又到一年中秋节,往事在我心头又泛起了涟漪······

童年是在逼仄的城市里长大,我家窑洞面前就是房子,窄窄的通道称不上是院子,以前在文章里看到别人形容“四角的天空”,会觉得比他们我幸运,我头顶上天空就像一条狭长的布条儿,所以赏月这等雅兴似乎只在课文里读过,唯有中秋之夜家人围坐在一起,欢声笑语的画面令我记忆犹新。

文革中,少年父亲因家庭成分原因被迫背井离乡,等再见到他的母亲,已是结婚生子以后。我初次见到奶奶时,她稀疏苍白的头发梳成了一个旧式的小髻,穿着一件月白偏襟盘扣上衣,长得慈眉善目,说话中夹带陕北和河南两地口音。虽然她抽着烟锅,但小孩子太能分辨谁对自己最好了。和奶奶相处时间不长,泼皮无赖的小孩本性就暴露无疑,原来和爸妈睡的我,改成和只和奶奶睡;平常吃饭从不剩饭的我专门剩饭,还说要奶奶吃;和奶奶一言不和敢去拿笤帚疙瘩打她,父亲咬牙切齿,要拉我出去“操练”,我躲在奶奶身后寻求庇护,“那点娃她懂啥······”奶奶总是会说,父亲只好收手。

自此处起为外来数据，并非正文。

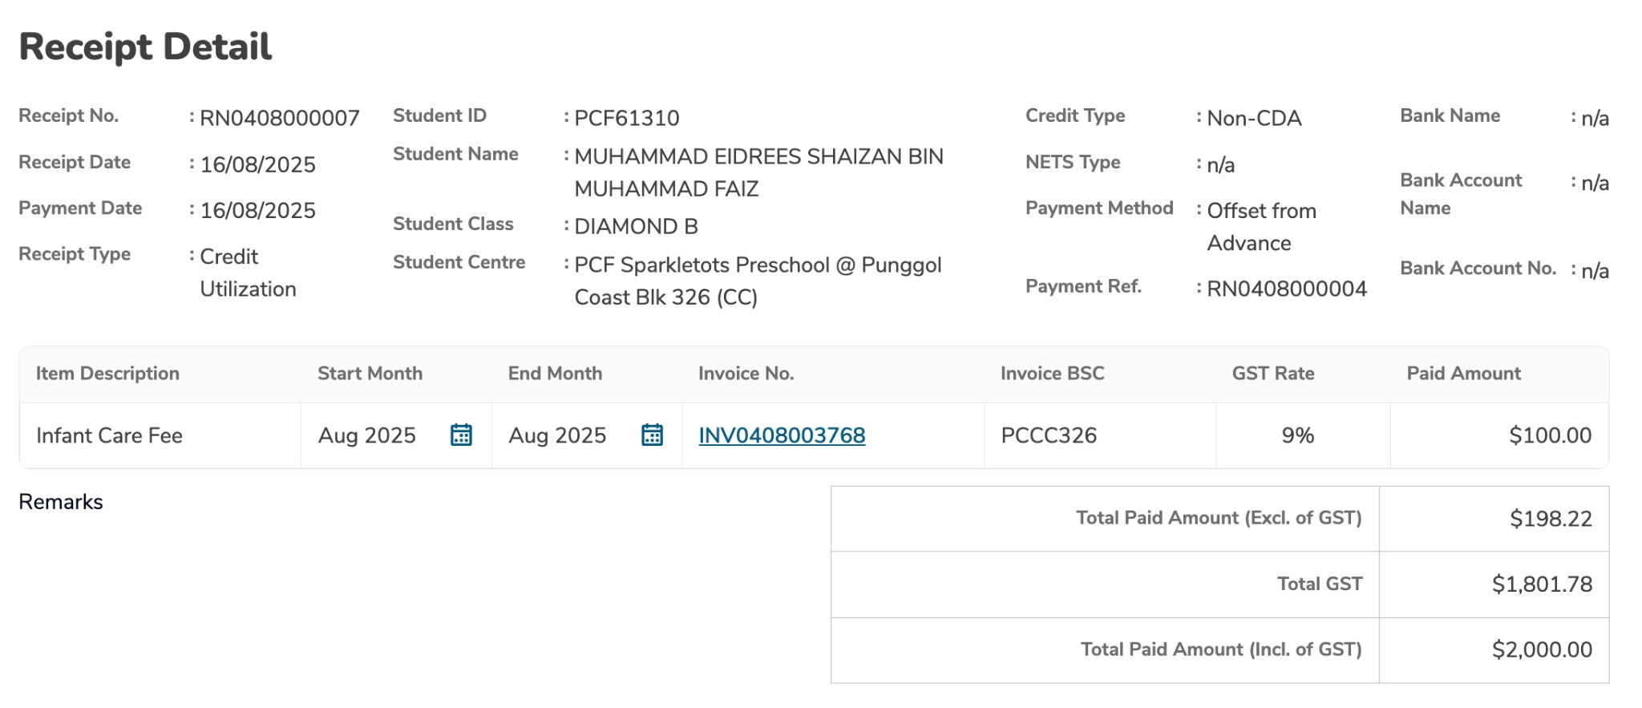Click the $100.00 paid amount cell
The height and width of the screenshot is (708, 1642).
click(1550, 435)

那时候八月十五烙月饼大概是每个家庭的必修课,年轻的父母心急的不行,烙出来一锅锅黑焦的月饼,我看的都着急,奶奶打发他们去休息,我陪着奶奶。只见奶奶不疾不徐,把清油均匀地擦在锅底,慢慢地把用模型扣好的月饼放入锅内,不时去翻一下面儿······后面的场景大概我已进入了梦乡,只记得第二天家里的笸箩里满满的盛放着一笸箩的香气诱人的月饼,金黄色的酥油皮,里面包裹着芝麻、花生粒、核桃仁、红糖或者白糖,有时还会有青红丝玫瑰、冰糖等,物资匮乏的年代,大人会给我们几个孩子每人均分几个月饼,我们吃在嘴里,美在心里。

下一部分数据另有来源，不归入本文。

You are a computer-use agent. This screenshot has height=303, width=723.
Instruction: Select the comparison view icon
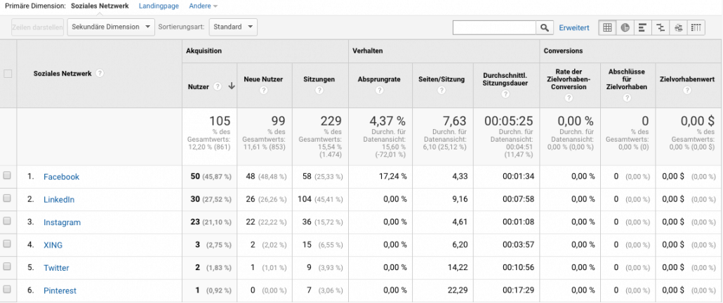[660, 27]
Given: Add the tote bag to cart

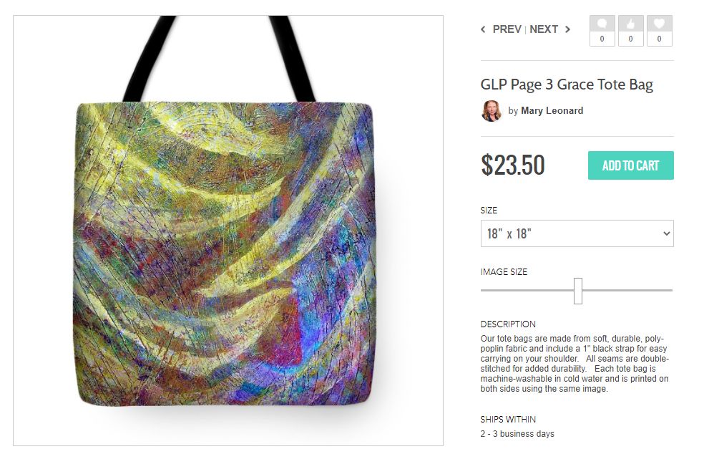Looking at the screenshot, I should click(x=631, y=165).
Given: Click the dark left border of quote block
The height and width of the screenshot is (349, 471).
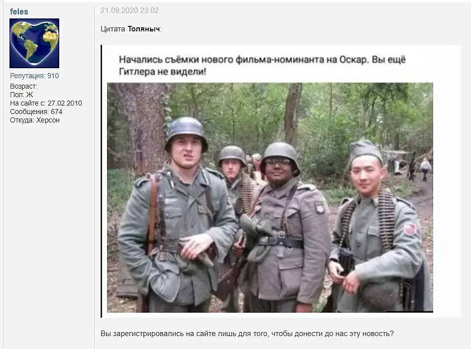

有人庇护的孩提时代总是会有不少美好的回忆。石梯上有一只长了翅膀的黄色小昆虫,我好奇地伸手去抓,结果一下子就被蛰了一个红包,哭哭啼啼去找奶奶,奶奶赶快用她烟锅里的烟灰蘸点唾沫给我抹在红处,奶奶给我吹吹、揉揉,一会儿就不疼了,受了疼才真正记住了蜜蜂蜇人。

天寒地冻的早晨姐姐去上学,那时候真是人穷天冻,没有任何护围的姐姐冻得瑟瑟发抖,老师打发姐姐回家去戴一条围巾,姐姐硬着头皮回家,把老师的话告诉了奶奶,奶奶赶紧把自己脖子上老太太系的的围巾取下给姐姐戴上,姐姐暖暖和和地去学校了。

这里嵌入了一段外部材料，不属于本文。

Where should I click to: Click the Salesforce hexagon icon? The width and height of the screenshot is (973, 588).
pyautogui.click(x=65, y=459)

那时我们家住的窑洞一排有30多孔,是房产局统一修的,周围还有空窑闲置,奶奶说咱家孩子多,早点占住了以后孩子长大就有房住了,现在的我们真要感谢奶奶的高瞻远瞩,否则6口之家,孩子长大怎么会住下?

那会儿邻居都羡慕我们有个爱好又手巧的奶奶,她给我们大人小孩都缝制了衣服,哪怕二哥穿姐姐穿小的衣服,奶奶也会把补丁打的平平整整的,让一家人出门体体面面。

奶奶的一生和我们一起总共生活了一年零四个月,也许是奶奶对自己身体有所察觉,她要回河南老家了。父亲给她问了一辆东风牌大汽车来接她,后来听父母说我在奶奶上车那一瞬突然嚎啕大哭,谁也哄劝不住,直到车子走远了还在不停地哭……

不久,老家传来奶奶得病的消息,叔叔、姑姑们束手无策,父亲要请假回去看望,奶奶托姑姑写信说她好些了,娃娃多花钱处多,不让父亲在路上来回再花钱。直到噩耗传来,生性刚强的父亲一个人默默地在角落里落泪,全家都陷入了对奶奶无尽地哀思之中······

童年的美好回忆甜甜的,酸酸的,不祈求时间能倒流,但求能够过好有生的每一天,告慰那些在困难日子里为我们付出了无数心血的父辈们!人生代代无穷已,江月年年望相似。又是一年中秋节,记忆的碎片像火花一样在我脑海里浮现,有关节日、有关故事,有关亲人。我慢慢地才知道,有些遗憾只能交给命运,有些困难只能留给时间,有些美好却永远烙在心里。